▸ **What to do**:
Would you repeat the entries below word for word and omit the pictures?

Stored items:

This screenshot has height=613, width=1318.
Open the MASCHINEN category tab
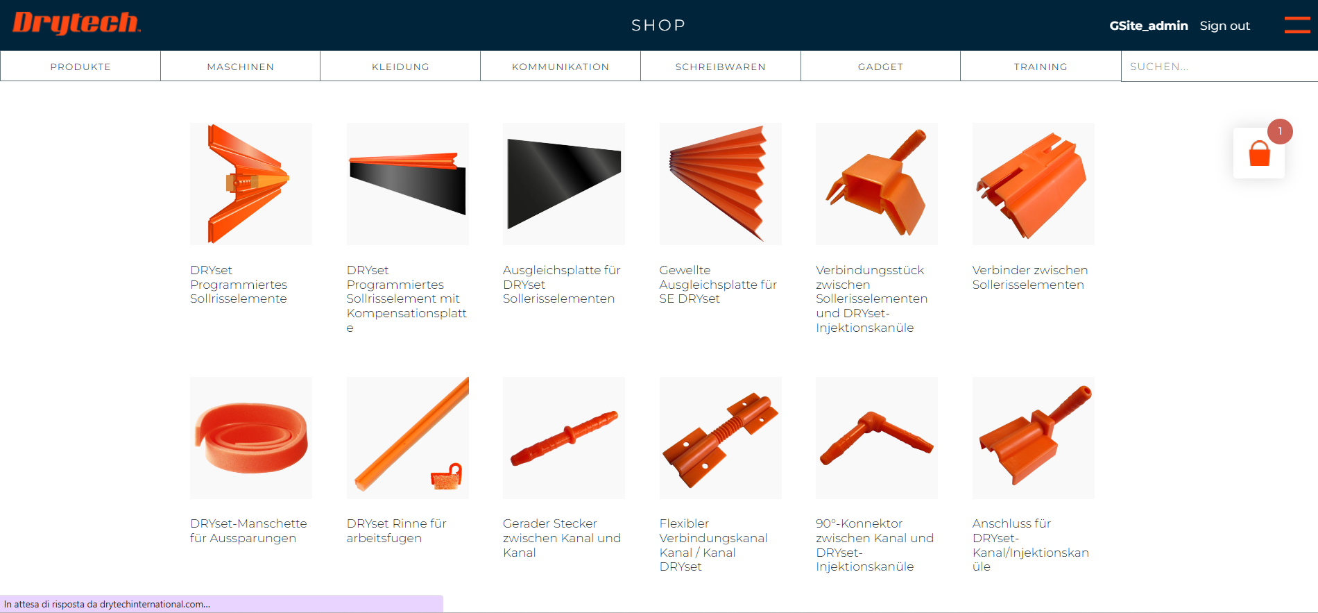pos(241,67)
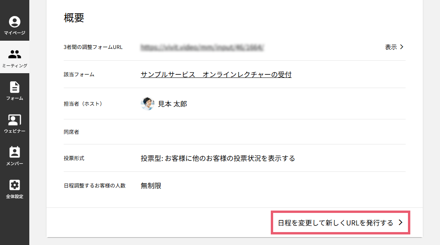Choose the メンバー text label in sidebar
The width and height of the screenshot is (440, 245).
tap(14, 164)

▸ **Response area**:
This screenshot has height=613, width=1318.
Open the MASCHINEN category tab
pos(241,67)
Choose the メンバー text label in sidebar
The width and height of the screenshot is (440, 245).
tap(14, 164)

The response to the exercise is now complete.